▶ **Text for analysis**:
With more than 1/4 million new diagnoses a year, lung cancer is one of America’s deadliest diseases accounting for 27% of all cancer deaths. (An estimated 159,260 Americans are expected to die from lung cancer in 2014 according to the American Lung Association). Now researchers at Penn Medicine have found a way to identify hidden tumors by using an injectable dye with thermal infrared imaging to make the cancerous tissue “glow” during surgery. The advancement is particularly important, as it allows surgeons to see the complete tumor in patients when in the past many have failed to extract the entire tumor due to some of it not being visible or tangible during the surgical procedure.
Image from PLS ONE study publication by authors David Holt, Olugbenga Okusanya, Ryan Judy, Ollin Venegas, Jack Jiang, Elizabeth DeJesus, Evgeniy Eruslanov, Jon Quatromoni, Pratik Bhojnagarwala, Charuhas Deshpande, Steven Albelda, Shuming Nie, Sunil Singhal. Click the image to read about their incredible research using thermal infrared imaging & ICG dye.
Before the pilot study on human beings, the team used the method to detect unknown tumors in mice then later in dogs. They first had to make sure that NIR (near infrared imaging) could distinguish cancerous from noncancerous cells, so they gave the mice a type of cancer and found that the tumors were visible using NIR & the injectable dye about 15 days after it was applied. (These tumors were not visible to the human eye until day 24). They then successfully used the same study on dogs with naturally occurring tumors with the same results, allowing them to gain the approval needed to migrate the study to human subjects. Of the five people they used in the human study, all of the tumors lit up brightly under NIR light, confirming the achievement of making the cancer cells more visible with a combination of injectable dye and NIR light.
This new technique involves injecting an FDA approved dye called indocyanine green (or ICG) into the patient 24 hours before the surgical procedure. This particular dye is used because of its properties that readily bind to the cancerous tumor and cause it to emanate a neon green fluorescence when subjected to light from thermal infrared imaging systems, in turn allowing the surgeon to see the complete malignancy and remove its entirety. (In the past, an average of 20 to 50 percent of cancer patients who underwent surgery to remove cancerous tissue end up having to go under the knife again because the doctor failed to remove the entire cancerous mass).

▶ **Questions to answer**:
[1] Decide whether each statement below agrees with the text on lung tumor imaging above. Answer yes or no for each, and quote the deciding words of the text.
(a) The dye is injected into the patient 24 hours before surgery.
(b) In the mice, the tumors became visible to the human eye at about day 15.
(c) In the human study, the tumors of all five people lit up under NIR light.
[2] From the text on lung tumor imaging above, write out everything from "Before the pilot" down to "and NIR light.".

▶ **Extracted information**:
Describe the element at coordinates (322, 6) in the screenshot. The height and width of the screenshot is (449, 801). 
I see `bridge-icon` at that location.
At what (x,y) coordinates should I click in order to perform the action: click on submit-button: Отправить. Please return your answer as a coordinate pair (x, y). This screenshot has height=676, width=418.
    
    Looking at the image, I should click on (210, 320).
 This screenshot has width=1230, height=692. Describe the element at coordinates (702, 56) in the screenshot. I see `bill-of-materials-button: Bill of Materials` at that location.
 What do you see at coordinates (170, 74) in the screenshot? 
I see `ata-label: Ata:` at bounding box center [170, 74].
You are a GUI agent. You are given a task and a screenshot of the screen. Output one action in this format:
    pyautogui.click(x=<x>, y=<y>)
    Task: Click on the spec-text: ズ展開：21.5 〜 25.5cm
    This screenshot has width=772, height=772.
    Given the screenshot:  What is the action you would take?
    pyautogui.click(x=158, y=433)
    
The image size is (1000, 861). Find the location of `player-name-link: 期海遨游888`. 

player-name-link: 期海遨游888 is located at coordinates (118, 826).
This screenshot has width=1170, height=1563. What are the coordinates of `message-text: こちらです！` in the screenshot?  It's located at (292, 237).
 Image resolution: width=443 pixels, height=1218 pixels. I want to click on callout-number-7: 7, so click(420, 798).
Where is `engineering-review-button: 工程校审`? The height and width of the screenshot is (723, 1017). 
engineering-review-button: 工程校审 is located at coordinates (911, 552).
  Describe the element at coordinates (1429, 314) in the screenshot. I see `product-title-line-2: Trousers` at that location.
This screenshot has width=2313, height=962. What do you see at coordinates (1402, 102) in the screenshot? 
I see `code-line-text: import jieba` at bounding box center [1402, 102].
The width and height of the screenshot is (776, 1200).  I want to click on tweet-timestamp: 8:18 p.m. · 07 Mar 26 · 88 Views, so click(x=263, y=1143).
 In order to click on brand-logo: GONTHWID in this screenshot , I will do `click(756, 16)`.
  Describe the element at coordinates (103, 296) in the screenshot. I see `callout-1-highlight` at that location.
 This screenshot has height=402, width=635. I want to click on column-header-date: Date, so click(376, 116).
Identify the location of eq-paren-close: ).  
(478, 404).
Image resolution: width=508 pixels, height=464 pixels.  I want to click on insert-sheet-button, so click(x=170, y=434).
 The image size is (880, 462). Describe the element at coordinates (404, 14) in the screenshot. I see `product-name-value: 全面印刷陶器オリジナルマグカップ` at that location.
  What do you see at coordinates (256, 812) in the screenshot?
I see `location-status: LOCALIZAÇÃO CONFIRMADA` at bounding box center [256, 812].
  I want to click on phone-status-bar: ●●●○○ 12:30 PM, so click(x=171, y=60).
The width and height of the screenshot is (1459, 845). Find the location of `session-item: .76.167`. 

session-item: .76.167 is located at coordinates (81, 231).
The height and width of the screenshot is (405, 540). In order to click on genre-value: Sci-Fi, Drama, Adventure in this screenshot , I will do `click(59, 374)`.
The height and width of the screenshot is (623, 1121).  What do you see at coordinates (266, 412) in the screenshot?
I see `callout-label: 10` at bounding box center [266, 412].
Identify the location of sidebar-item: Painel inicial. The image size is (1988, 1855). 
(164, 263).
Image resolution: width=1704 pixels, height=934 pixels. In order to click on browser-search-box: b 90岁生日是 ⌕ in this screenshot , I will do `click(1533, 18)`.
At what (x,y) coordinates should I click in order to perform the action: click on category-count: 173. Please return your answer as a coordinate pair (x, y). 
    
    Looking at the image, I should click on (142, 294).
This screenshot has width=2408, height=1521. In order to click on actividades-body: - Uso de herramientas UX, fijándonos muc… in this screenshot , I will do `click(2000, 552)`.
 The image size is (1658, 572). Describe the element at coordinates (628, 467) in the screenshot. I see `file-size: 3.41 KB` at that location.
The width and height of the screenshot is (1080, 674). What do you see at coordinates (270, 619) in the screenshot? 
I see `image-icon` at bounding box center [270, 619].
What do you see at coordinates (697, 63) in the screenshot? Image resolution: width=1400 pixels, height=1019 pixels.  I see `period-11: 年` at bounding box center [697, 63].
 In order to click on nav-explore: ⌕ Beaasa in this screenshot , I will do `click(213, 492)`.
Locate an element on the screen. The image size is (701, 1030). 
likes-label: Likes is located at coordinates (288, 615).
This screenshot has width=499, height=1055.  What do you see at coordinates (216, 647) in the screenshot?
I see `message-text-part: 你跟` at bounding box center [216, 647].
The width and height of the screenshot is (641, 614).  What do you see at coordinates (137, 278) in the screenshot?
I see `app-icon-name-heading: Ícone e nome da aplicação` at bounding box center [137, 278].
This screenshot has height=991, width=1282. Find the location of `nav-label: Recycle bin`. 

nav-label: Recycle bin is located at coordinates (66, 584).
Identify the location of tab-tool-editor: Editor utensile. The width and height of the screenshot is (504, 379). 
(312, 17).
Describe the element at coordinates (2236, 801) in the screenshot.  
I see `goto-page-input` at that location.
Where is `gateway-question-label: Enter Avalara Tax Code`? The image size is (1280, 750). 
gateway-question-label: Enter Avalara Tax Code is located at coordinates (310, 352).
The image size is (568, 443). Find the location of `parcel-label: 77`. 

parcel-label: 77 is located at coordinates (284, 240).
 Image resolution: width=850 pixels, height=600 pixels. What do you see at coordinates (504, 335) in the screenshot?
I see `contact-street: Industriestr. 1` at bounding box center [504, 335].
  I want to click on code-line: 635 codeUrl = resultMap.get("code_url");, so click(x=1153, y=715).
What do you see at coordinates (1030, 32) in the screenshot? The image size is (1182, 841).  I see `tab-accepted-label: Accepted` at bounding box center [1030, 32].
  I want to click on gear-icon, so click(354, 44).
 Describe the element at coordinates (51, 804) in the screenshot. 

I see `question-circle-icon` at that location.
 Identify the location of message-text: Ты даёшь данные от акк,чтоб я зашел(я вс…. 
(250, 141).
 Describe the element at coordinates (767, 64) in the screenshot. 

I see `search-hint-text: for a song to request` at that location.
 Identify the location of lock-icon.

▶ **Results for the exercise**:
[1]
(a) Yes: "injecting an FDA approved dye called indocyanine green (or ICG) into the patient 24 hours before the surgical procedure"
(b) No: "These tumors were not visible to the human eye until day 24"
(c) Yes: "Of the five people they used in the human study, all of the tumors lit up brightly under NIR light"

[2]
Before the pilot study on human beings, the team used the method to detect unknown tumors in mice then later in dogs. They first had to make sure that NIR (near infrared imaging) could distinguish cancerous from noncancerous cells, so they gave the mice a type of cancer and found that the tumors were visible using NIR & the injectable dye about 15 days after it was applied. (These tumors were not visible to the human eye until day 24). They then successfully used the same study on dogs with naturally occurring tumors with the same results, allowing them to gain the approval needed to migrate the study to human subjects. Of the five people they used in the human study, all of the tumors lit up brightly under NIR light, confirming the achievement of making the cancer cells more visible with a combination of injectable dye and NIR light.